Give the entries again, word for word.

▸ **Material for the task**:
== Segment start ==

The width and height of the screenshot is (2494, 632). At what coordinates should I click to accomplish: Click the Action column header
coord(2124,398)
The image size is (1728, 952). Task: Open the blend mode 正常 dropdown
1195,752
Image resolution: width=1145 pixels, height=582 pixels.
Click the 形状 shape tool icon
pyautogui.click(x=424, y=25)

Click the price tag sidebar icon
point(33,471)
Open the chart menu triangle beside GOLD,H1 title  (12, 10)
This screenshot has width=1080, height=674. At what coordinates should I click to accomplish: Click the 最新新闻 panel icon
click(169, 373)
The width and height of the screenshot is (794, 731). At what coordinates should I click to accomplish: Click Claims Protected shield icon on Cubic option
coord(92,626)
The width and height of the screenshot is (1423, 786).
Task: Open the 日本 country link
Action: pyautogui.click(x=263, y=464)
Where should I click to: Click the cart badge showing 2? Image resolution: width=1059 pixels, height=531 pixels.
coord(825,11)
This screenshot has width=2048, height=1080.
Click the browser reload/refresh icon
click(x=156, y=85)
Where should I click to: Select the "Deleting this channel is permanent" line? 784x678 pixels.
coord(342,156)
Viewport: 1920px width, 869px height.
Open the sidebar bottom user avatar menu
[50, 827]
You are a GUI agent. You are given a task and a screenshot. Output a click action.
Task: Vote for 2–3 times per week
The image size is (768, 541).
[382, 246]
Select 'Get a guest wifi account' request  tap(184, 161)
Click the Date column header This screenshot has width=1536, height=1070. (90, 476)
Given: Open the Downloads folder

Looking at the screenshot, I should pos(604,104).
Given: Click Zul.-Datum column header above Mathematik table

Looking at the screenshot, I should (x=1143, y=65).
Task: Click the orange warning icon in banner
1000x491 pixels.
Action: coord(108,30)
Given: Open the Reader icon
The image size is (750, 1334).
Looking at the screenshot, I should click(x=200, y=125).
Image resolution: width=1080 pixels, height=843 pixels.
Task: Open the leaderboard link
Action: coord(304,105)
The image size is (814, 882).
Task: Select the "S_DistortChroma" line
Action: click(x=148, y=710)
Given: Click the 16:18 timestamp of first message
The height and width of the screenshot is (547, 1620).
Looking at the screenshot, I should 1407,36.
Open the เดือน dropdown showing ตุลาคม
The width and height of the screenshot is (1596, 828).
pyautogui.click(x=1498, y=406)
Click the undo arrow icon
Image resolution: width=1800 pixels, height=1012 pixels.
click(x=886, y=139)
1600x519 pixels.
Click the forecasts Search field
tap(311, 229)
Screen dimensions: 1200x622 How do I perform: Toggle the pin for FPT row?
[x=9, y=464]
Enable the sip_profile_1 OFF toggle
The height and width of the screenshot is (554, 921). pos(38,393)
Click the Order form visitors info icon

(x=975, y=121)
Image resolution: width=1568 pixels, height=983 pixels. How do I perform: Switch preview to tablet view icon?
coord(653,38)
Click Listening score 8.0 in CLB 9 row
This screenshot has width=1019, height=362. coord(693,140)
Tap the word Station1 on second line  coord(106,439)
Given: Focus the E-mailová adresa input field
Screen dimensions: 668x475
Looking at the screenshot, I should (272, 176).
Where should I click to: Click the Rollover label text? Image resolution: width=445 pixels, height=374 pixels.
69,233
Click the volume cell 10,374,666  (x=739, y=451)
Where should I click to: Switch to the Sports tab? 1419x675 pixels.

== Segment end ==

▸ **Response to the exercise**:
The width and height of the screenshot is (2494, 632). At what coordinates should I click to accomplish: Click the Action column header
coord(2124,398)
The image size is (1728, 952). Task: Open the blend mode 正常 dropdown
1195,752
Image resolution: width=1145 pixels, height=582 pixels.
Click the 形状 shape tool icon
pyautogui.click(x=424, y=25)

Click the price tag sidebar icon
point(33,471)
Open the chart menu triangle beside GOLD,H1 title  (12, 10)
This screenshot has width=1080, height=674. At what coordinates should I click to accomplish: Click the 最新新闻 panel icon
click(169, 373)
The width and height of the screenshot is (794, 731). At what coordinates should I click to accomplish: Click Claims Protected shield icon on Cubic option
coord(92,626)
The width and height of the screenshot is (1423, 786).
Task: Open the 日本 country link
Action: pyautogui.click(x=263, y=464)
Where should I click to: Click the cart badge showing 2? Image resolution: width=1059 pixels, height=531 pixels.
coord(825,11)
This screenshot has width=2048, height=1080.
Click the browser reload/refresh icon
click(x=156, y=85)
Where should I click to: Select the "Deleting this channel is permanent" line? 784x678 pixels.
coord(342,156)
Viewport: 1920px width, 869px height.
Open the sidebar bottom user avatar menu
[50, 827]
You are a GUI agent. You are given a task and a screenshot. Output a click action.
Task: Vote for 2–3 times per week
The image size is (768, 541).
[382, 246]
Select 'Get a guest wifi account' request  tap(184, 161)
Click the Date column header This screenshot has width=1536, height=1070. (90, 476)
Given: Open the Downloads folder

Looking at the screenshot, I should pos(604,104).
Given: Click Zul.-Datum column header above Mathematik table

Looking at the screenshot, I should (x=1143, y=65).
Task: Click the orange warning icon in banner
1000x491 pixels.
Action: coord(108,30)
Given: Open the Reader icon
The image size is (750, 1334).
Looking at the screenshot, I should click(x=200, y=125).
Image resolution: width=1080 pixels, height=843 pixels.
Task: Open the leaderboard link
Action: coord(304,105)
The image size is (814, 882).
Task: Select the "S_DistortChroma" line
Action: click(x=148, y=710)
Given: Click the 16:18 timestamp of first message
The height and width of the screenshot is (547, 1620).
Looking at the screenshot, I should 1407,36.
Open the เดือน dropdown showing ตุลาคม
The width and height of the screenshot is (1596, 828).
pyautogui.click(x=1498, y=406)
Click the undo arrow icon
Image resolution: width=1800 pixels, height=1012 pixels.
click(x=886, y=139)
1600x519 pixels.
Click the forecasts Search field
tap(311, 229)
Screen dimensions: 1200x622 How do I perform: Toggle the pin for FPT row?
[x=9, y=464]
Enable the sip_profile_1 OFF toggle
The height and width of the screenshot is (554, 921). pos(38,393)
Click the Order form visitors info icon

(x=975, y=121)
Image resolution: width=1568 pixels, height=983 pixels. How do I perform: Switch preview to tablet view icon?
coord(653,38)
Click Listening score 8.0 in CLB 9 row
This screenshot has width=1019, height=362. coord(693,140)
Tap the word Station1 on second line  coord(106,439)
Given: Focus the E-mailová adresa input field
Screen dimensions: 668x475
Looking at the screenshot, I should (272, 176).
Where should I click to: Click the Rollover label text? Image resolution: width=445 pixels, height=374 pixels.
69,233
Click the volume cell 10,374,666  (x=739, y=451)
Where should I click to: Switch to the Sports tab? 1419x675 pixels.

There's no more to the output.